Numerical Methods — Interpolation and Integration

🟢 Lite — Quick Review (1h–1d)

Rapid summary for last-minute revision before your exam.

Interpolation Methods at a Glance

Method	Best Used When	Key Formula
Newton’s Forward	Data points equally spaced, near start of table	Uses forward difference $\Delta$
Newton’s Backward	Data equally spaced, near end of table	Uses backward difference $\nabla$
Lagrange	Unequally spaced data, or no need for finite differences	$L(x) = \sum y_i \ell_i(x)$
Trapezoidal Rule	Approximate $\int_a^b f(x)dx$	$T = \dfrac{h}{2}[f_0 + 2f_1 + \cdots + 2f_{n-1} + f_n]$
Simpson’s 1/3 Rule	Even $n$, smooth function	$S = \dfrac{h}{3}[f_0 + 4f_1 + 2f_2 + 4f_3 + \cdots + f_n]$

Newton’s divided difference table is required for unequally spaced data. For equally spaced, forward/backward differences are more efficient.

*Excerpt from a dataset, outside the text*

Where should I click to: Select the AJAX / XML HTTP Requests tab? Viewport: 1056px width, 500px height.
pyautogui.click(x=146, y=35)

⚡ GATE trap: For Lagrange interpolation, the degree of the interpolating polynomial equals $(n-1)$ where $n$ is the number of data points. For $n$ points, you get degree $n-1$.

⚡ GATE shortcut: Simpson’s rule requires $n$ to be even (i.e., an odd number of points, $n=2m$). If $n$ is odd, either use Simpson’s for the first $(n-1)$ intervals and trapezoidal for the last interval, or state that Simpson’s cannot be directly applied.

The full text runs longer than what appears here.